Objective To develop models and a graphical tool for predicting survival to discharge without major morbidity for infants with a gestational age (GA) at birth of 22–32 weeks using infant information at birth.

Design Retrospective cohort study.

Setting Canadian Neonatal Network data for 2003–2008 were utilised.

Patients Neonates born between 22 and 32 weeks gestation admitted to neonatal intensive care units in Canada.

Main outcome measure Survival to discharge without major morbidity defined as survival without severe neurological injury (intraventricular haemorrhage grade 3 or 4 or periventricular leukomalacia), severe retinopathy (stage 3 or higher), necrotising enterocolitis (stage 2 or 3) or chronic lung disease.

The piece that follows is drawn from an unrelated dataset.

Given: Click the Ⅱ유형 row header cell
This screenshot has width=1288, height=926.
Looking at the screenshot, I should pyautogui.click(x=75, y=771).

Results Of the 17 148 neonates who met the eligibility criteria, 65% survived without major morbidity. Sex and GA at birth were significant predictors. Birth weight (BW) had a significant but non-linear effect on survival without major morbidity. Although maternal information characteristics such as steroid use, improved the prediction of survival without major morbidity, sex, GA at birth and BW for GA predicted survival without major morbidity almost as accurately (area under the curve: 0.84). The graphical tool based on the models showed how the GA and BW for GA interact, to enable prediction of outcomes especially for small and large for GA infants.

Conclusion This graphical tool provides an improved and easily interpretable method to predict survival without major morbidity for very preterm infants at the time of birth. These curves are especially useful for small and large for GA infants.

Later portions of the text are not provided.